**Reading text**
TURIN — Driving through a rare January “pea soup” fog, we arrived at Myers Towpath Restaurant and Lodge.

Luckily someone else was at the wheel, a local person who knew where the Towpath was. If I had been driving, we would have ended up in Utica.

Nestled at the foot of Snow Ridge Ski Resort, this charming little inn has warmed the spirits of skiers and snowmobilers for years under a series of owners. Jen and Greg Myers are the current proprietors, former residents of the Poconos who fell in love with the Tug Hill area.

Jen greeted us at the door as we entered the knotty pine-accented bar and lounge. Due to the weather, we were the only customers in the place on this recent weekday evening. We decided to eat in the cozy lounge next to the woodstove instead of the more formal dining room.

The menu serves a dual purpose, with casual offerings like burgers, wings and cheesesteak sandwiches for those stopping by on snowmobile or ATV and more substantial dinner fare for visitors and guests staying at the inn, with upscale entrees that include chicken, beef, seafood and pasta dishes.

We cherry-picked our appetizers from a list that included a good number of fried favorites in order to see what the kitchen could create from scratch. Homemade crab bites ($7.95), stuffed mushrooms ($8.95) and, just for fun, loaded french fries got the nod.

The crab cakes were very good, miniature pan-seared two-bite morsels with plenty of shredded lump crab and just enough binder to hold them together. Although they came with a Cajun remoulade, we found the sauce overpowering and agreed the crab cakes were just fine all by themselves.

The mushrooms were stuffed with the same crab mixture and topped with melted cheddar. We could have used more cheddar flavor, but then, after some discussion, concluded that a sharper cheddar could have overpowered the crab as well. Overall, a very good and satisfying appetizer.

The loaded fries “topped with cheddar cheese, bacon and scallions” read better on the menu than they were in reality. The fries were mushy, the cheddar cheese was yellow and processed and the scallions were scant. The crumbled bacon was quite good, however.

While the fries didn’t appeal to us, they might be like filet mignon to a snowmobiler who’d just put 100 miles on his sled on a below-zero night.

A cup of soup or a salad came with the entrees we ordered.

**Dataset extract**
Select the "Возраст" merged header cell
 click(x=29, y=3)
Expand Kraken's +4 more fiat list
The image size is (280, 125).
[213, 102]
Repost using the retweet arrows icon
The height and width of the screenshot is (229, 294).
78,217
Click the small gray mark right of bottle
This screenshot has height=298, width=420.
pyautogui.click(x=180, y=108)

**Problem statement**
According to the restaurant review, who are the current proprietors of the Myers Towpath Restaurant and Lodge?

**Answer space**
Jen and Greg Myers are the current proprietors.